Im Osten gibt es weiter eine große Dominanz der Jugendweihe gegenüber der Konfirmation. Hoffen Sie noch auf eine Trendwende?

Ich kann es nicht akzeptieren, wenn es weiterhin Schulen gibt, in denen die Jugendweihe klassenweise organisiert wird. Das ist eine Praxis, die aus der DDR-Zeit stammt. Die Jugendweihe ist aber eine weltanschauliche Veranstaltung, die nicht in die Klassenzimmer gehört. Schule ist kein geeigneter Organisationsrahmen dafür. Natürlich wünsche ich mir, dass der Anteil der Jugendlichen wächst, die von sich aus Zugang zum Glauben finden. Das ist aber ein Weg, der in freier Entscheidung gegangen wird. Dafür brauchen wir einen langen Atem.
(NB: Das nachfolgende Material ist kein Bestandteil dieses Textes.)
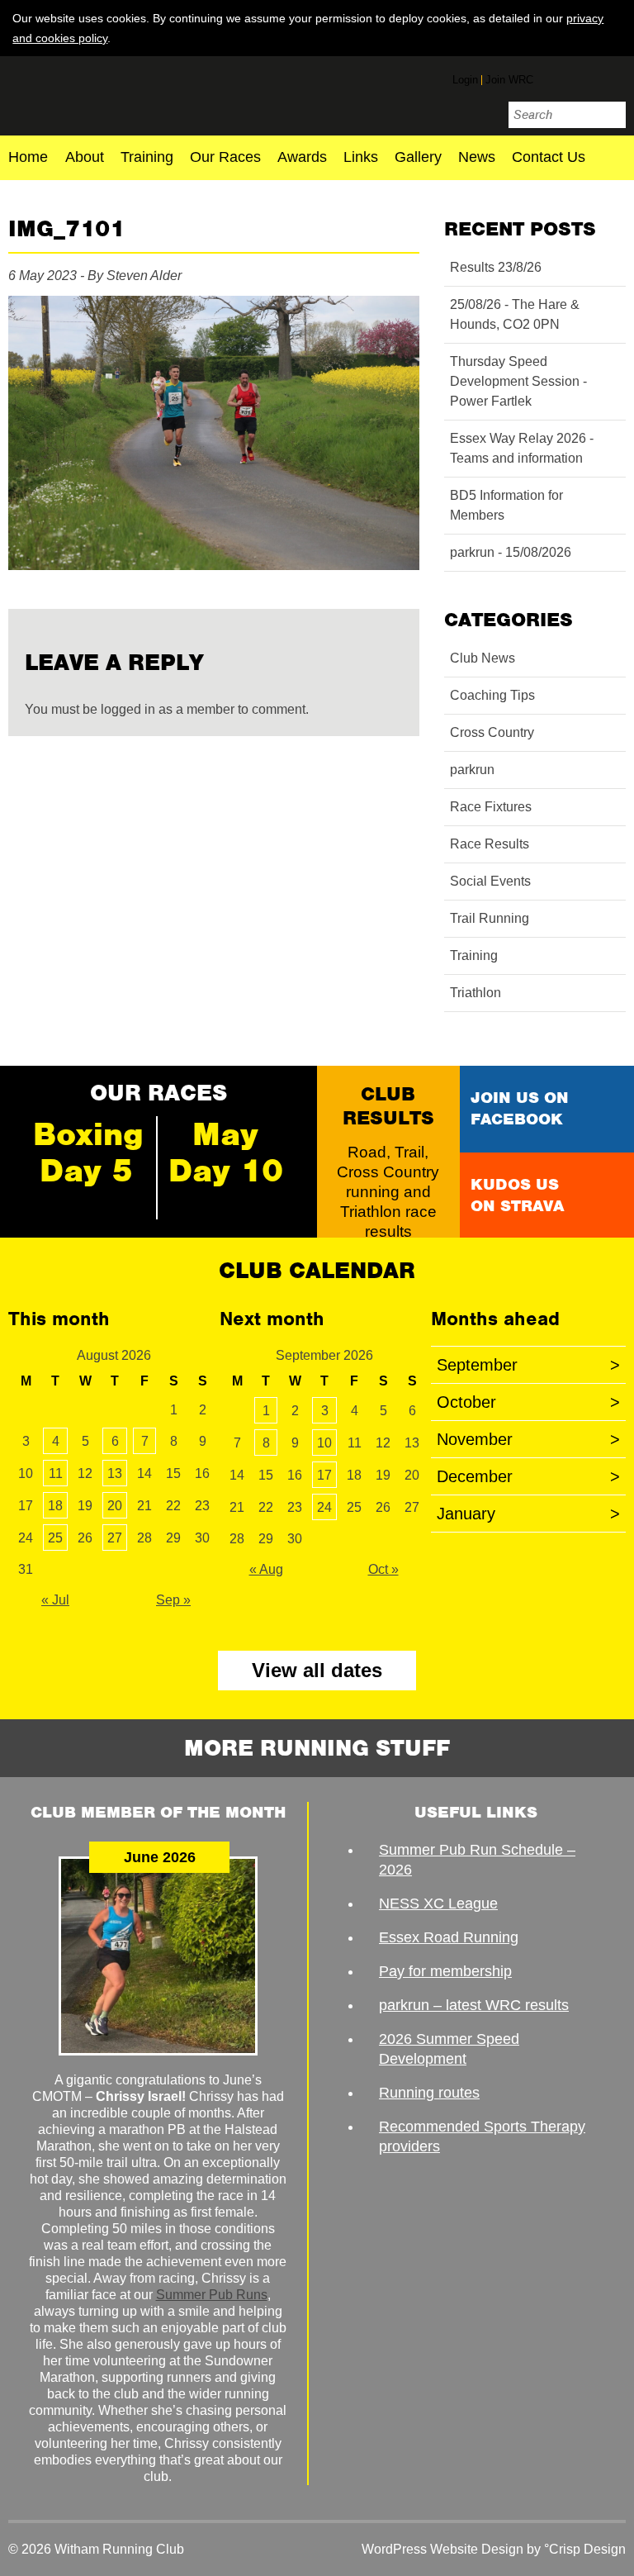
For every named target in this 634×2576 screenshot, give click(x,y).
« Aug (266, 1569)
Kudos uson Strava (517, 1195)
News (476, 157)
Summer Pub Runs (211, 2295)
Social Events (490, 881)
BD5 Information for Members (506, 505)
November (528, 1439)
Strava (613, 76)
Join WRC (509, 80)
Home (28, 157)
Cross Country (492, 732)
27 (114, 1538)
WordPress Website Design (442, 2549)
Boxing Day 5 (88, 1152)
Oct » (383, 1569)
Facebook (552, 76)
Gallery (418, 157)
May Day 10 (225, 1152)
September (528, 1365)
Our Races (225, 157)
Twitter (583, 79)
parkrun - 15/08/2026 (510, 552)
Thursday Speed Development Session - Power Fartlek (518, 381)
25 (55, 1538)
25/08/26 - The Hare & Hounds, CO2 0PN (515, 314)
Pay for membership (445, 1971)
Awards (302, 157)
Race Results (489, 844)
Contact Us (548, 157)
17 (324, 1475)
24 (324, 1507)
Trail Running (489, 918)
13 (114, 1473)
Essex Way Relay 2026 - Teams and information (522, 448)
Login (465, 80)
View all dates (317, 1670)
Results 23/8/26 (496, 267)
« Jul (55, 1600)
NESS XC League (438, 1903)
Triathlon (475, 993)
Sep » (173, 1600)
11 (56, 1473)
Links (360, 157)
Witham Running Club (105, 93)
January (528, 1513)
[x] (613, 37)
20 (114, 1506)
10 (324, 1443)
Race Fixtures (491, 807)
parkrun (472, 770)
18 (55, 1506)
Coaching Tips (492, 695)
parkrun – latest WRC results (474, 2005)
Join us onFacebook (520, 1108)
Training (147, 157)
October (528, 1402)
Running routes (429, 2092)
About (84, 157)
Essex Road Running (448, 1937)
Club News (482, 658)
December (528, 1476)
Ein Thema für junge Menschen ist derzeit der Mel-Gibson-Film "Die Passion Christi". Bietet das Epos einen Zugang zum Glauben?

Nein, wer sich mit der Leidensgeschichte Jesu beschäftigen will, dem rate ich, die Evangelien zu lesen oder Bachs Passionsmusiken zu hören. Mel Gibsons "Passion Christi" ist ein gewaltiger, aber auch gewalttätiger Film. Es gibt eindrucksvolle Bilder - wie das Schlussbild mit Maria und dem vom Kreuz abgenommenen Jesus. Aber der Film ist im Kern unerträglich gewalttätig. Der Sinn des Todes Jesu wird überhaupt nicht deutlich durch die Isolierung auf die letzten zwölf Stunden in seinem Leben.

Viel diskutiert wurde auch über den ersten ökumenischen Kirchentag 2003. Wird es einen weiteren unter ihrem EKD-Vorsitz geben?

Ich hoffe, dass es bis zum Ende meiner Amtszeit 2009 eine Fortsetzung dieser zukunftsweisenden Entwicklung gibt. Es mehren sich die Stimmen, die sich das sehr wünschen.